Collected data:
※ ※ ※

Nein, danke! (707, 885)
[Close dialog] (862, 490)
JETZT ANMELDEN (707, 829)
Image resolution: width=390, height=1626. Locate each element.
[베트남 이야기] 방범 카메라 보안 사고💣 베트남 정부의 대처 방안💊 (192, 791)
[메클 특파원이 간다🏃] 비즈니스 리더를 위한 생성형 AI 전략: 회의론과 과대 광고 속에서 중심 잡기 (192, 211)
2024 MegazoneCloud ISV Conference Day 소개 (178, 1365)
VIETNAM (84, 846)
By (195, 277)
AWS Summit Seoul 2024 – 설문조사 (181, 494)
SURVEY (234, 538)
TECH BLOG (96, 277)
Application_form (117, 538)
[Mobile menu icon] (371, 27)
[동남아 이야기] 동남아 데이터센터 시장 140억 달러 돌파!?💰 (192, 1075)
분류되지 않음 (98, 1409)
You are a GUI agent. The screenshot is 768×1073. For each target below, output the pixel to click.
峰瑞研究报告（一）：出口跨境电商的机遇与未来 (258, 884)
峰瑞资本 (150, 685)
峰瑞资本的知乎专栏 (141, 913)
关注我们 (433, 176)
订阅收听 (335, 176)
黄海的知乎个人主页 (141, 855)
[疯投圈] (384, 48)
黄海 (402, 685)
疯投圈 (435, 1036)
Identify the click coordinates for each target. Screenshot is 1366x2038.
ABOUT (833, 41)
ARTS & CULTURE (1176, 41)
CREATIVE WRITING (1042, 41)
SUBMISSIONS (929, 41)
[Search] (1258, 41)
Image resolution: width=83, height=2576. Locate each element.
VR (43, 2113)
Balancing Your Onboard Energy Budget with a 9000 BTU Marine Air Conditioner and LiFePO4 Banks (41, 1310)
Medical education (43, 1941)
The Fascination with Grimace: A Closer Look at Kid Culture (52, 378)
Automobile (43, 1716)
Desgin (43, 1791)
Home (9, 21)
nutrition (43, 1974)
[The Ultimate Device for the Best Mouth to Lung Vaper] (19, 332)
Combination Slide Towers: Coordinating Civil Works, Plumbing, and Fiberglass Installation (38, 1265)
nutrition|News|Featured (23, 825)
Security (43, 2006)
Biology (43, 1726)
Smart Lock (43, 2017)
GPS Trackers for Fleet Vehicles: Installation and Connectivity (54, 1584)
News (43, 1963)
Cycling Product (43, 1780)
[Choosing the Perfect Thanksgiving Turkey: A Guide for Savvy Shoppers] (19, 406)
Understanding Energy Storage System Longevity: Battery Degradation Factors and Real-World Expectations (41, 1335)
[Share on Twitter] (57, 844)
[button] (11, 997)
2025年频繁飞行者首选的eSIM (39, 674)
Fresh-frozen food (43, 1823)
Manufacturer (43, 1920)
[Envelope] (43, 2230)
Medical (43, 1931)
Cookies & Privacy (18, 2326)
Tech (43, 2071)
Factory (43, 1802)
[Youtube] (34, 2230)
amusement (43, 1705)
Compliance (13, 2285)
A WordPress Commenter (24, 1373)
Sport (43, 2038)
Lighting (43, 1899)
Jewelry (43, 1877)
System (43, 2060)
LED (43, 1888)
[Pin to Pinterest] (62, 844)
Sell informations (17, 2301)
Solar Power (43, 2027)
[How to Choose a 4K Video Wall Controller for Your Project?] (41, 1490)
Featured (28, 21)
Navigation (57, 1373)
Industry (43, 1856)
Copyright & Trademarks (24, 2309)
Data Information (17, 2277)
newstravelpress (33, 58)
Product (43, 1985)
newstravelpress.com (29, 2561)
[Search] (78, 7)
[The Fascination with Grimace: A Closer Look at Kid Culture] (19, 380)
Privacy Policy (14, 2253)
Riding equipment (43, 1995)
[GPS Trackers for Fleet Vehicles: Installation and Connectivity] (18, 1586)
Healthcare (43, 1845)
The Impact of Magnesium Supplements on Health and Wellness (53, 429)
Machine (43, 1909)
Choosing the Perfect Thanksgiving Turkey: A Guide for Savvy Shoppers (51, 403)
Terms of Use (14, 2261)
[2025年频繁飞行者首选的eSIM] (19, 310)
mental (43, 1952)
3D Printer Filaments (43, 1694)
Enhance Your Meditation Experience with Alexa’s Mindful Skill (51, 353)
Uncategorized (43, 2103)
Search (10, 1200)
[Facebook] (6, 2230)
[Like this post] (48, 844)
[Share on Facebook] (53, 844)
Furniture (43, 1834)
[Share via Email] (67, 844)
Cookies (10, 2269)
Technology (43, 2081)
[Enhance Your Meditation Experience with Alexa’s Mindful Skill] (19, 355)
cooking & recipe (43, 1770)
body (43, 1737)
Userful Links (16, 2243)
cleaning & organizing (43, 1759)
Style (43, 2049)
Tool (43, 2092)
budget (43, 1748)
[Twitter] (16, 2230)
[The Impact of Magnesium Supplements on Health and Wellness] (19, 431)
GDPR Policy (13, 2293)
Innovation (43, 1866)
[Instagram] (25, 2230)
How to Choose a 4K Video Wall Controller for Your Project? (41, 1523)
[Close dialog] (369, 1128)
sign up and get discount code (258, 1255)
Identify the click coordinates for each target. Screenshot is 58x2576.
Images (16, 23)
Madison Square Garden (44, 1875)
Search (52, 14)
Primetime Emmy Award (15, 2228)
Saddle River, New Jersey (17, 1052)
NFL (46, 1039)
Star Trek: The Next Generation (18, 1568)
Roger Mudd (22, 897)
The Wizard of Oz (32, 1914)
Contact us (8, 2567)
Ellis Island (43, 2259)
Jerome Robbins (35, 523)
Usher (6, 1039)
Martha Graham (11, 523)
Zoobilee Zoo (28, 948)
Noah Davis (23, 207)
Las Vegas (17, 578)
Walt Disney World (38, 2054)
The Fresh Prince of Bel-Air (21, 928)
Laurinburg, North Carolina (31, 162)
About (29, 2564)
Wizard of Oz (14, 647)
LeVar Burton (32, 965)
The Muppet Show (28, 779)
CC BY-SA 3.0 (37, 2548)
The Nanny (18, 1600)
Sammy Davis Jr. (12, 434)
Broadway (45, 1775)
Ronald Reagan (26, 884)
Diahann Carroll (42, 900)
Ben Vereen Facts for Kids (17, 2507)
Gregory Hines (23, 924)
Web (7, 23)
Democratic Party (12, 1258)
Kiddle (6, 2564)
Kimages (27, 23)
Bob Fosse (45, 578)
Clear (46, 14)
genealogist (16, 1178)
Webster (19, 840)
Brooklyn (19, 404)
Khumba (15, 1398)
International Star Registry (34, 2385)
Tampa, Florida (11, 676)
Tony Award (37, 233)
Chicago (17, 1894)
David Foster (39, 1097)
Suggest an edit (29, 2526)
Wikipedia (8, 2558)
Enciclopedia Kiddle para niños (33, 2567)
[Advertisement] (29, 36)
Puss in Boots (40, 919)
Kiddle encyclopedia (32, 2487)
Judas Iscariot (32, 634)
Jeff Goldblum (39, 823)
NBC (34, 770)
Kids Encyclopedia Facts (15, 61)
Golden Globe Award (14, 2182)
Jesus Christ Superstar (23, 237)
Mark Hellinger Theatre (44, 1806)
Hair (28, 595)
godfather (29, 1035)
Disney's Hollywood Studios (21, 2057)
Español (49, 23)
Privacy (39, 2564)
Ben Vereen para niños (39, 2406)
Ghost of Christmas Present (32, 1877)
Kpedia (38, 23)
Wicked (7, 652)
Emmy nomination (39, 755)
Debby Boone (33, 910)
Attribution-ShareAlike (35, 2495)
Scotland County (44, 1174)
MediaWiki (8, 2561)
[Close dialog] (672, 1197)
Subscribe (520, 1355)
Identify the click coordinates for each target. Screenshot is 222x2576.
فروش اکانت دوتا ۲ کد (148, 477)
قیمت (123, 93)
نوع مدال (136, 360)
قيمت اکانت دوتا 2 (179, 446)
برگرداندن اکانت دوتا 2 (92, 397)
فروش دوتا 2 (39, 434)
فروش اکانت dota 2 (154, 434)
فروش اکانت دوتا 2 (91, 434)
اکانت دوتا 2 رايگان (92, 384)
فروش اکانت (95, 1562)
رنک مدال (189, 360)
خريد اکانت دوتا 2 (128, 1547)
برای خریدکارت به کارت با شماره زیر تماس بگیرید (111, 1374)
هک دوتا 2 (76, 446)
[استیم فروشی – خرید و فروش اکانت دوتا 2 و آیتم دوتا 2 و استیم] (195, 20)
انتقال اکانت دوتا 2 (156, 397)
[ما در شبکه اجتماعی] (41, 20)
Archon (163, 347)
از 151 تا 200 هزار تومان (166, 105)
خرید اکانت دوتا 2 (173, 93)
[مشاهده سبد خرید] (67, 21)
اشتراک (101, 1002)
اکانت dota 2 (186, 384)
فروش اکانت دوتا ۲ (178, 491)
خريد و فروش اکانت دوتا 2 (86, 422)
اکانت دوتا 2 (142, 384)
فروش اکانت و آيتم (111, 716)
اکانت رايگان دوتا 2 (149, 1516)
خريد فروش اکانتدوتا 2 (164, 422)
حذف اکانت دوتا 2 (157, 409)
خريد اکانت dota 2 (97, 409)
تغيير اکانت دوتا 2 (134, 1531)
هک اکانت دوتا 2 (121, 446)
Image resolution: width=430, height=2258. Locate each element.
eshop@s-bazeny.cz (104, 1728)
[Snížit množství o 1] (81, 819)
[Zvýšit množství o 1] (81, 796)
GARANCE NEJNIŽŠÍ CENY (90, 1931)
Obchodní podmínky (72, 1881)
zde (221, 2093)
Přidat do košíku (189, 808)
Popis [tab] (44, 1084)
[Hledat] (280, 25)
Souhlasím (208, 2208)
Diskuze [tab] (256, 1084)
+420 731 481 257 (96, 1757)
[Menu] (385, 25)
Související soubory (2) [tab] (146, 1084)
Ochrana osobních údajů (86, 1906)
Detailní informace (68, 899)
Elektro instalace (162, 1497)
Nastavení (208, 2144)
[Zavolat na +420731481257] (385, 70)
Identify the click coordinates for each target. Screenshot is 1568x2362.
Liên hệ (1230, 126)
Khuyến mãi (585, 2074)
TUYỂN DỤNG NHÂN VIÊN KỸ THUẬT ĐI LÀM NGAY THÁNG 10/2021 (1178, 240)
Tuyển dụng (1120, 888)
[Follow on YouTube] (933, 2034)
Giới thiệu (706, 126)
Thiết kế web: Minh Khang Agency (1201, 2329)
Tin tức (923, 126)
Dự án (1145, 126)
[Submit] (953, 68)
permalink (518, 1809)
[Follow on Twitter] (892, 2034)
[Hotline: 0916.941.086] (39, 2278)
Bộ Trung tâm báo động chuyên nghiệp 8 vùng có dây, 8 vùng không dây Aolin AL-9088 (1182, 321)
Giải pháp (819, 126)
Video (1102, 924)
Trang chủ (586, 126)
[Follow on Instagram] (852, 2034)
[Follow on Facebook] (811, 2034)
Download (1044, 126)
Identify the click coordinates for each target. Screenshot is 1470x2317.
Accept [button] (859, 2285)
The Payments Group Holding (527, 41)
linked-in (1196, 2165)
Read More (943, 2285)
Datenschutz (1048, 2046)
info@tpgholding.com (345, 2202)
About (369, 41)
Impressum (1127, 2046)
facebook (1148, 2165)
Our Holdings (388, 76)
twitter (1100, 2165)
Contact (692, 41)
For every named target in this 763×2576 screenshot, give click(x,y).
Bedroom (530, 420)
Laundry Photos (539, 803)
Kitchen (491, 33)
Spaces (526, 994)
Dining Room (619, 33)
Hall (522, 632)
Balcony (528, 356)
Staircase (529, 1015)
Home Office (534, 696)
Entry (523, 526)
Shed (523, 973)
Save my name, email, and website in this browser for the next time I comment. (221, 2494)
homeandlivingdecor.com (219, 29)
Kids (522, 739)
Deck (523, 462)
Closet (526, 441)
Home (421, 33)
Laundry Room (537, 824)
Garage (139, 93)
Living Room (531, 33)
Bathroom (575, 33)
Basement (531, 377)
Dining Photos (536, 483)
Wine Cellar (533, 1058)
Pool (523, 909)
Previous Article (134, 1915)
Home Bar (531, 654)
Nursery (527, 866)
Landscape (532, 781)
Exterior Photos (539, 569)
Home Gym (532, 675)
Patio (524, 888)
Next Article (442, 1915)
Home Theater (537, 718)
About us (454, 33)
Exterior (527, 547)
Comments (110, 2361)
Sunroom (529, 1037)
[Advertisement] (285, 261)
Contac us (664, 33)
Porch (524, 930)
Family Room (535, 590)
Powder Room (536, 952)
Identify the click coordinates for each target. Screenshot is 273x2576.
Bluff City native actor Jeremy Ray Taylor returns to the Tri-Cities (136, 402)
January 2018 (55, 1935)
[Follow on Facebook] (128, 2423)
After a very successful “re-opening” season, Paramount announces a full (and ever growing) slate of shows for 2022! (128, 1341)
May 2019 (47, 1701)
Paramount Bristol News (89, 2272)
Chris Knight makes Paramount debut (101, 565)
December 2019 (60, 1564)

※ ※ ※

- Work item:
Set down, exactly as they stand above, the lines starting with the line with "Popis [tab] (44, 1084)" and going on through the line with "Laundry Photos (539, 803)", and no others.

- Task output:
Popis [tab] (44, 1084)
[Hledat] (280, 25)
Souhlasím (208, 2208)
Diskuze [tab] (256, 1084)
+420 731 481 257 (96, 1757)
[Menu] (385, 25)
Související soubory (2) [tab] (146, 1084)
Ochrana osobních údajů (86, 1906)
Detailní informace (68, 899)
Elektro instalace (162, 1497)
Nastavení (208, 2144)
[Zavolat na +420731481257] (385, 70)
Identify the click coordinates for each target. Screenshot is 1568x2362.
Liên hệ (1230, 126)
Khuyến mãi (585, 2074)
TUYỂN DỤNG NHÂN VIÊN KỸ THUẬT ĐI LÀM NGAY THÁNG 10/2021 (1178, 240)
Tuyển dụng (1120, 888)
[Follow on YouTube] (933, 2034)
Giới thiệu (706, 126)
Thiết kế web: Minh Khang Agency (1201, 2329)
Tin tức (923, 126)
Dự án (1145, 126)
[Submit] (953, 68)
permalink (518, 1809)
[Follow on Twitter] (892, 2034)
[Hotline: 0916.941.086] (39, 2278)
Bộ Trung tâm báo động chuyên nghiệp 8 vùng có dây, 8 vùng không dây Aolin AL-9088 (1182, 321)
Giải pháp (819, 126)
Video (1102, 924)
Trang chủ (586, 126)
[Follow on Instagram] (852, 2034)
[Follow on Facebook] (811, 2034)
Download (1044, 126)
Identify the click coordinates for each target. Screenshot is 1470x2317.
Accept [button] (859, 2285)
The Payments Group Holding (527, 41)
linked-in (1196, 2165)
Read More (943, 2285)
Datenschutz (1048, 2046)
info@tpgholding.com (345, 2202)
About (369, 41)
Impressum (1127, 2046)
facebook (1148, 2165)
Our Holdings (388, 76)
twitter (1100, 2165)
Contact (692, 41)
For every named target in this 763×2576 screenshot, give click(x,y).
Bedroom (530, 420)
Laundry Photos (539, 803)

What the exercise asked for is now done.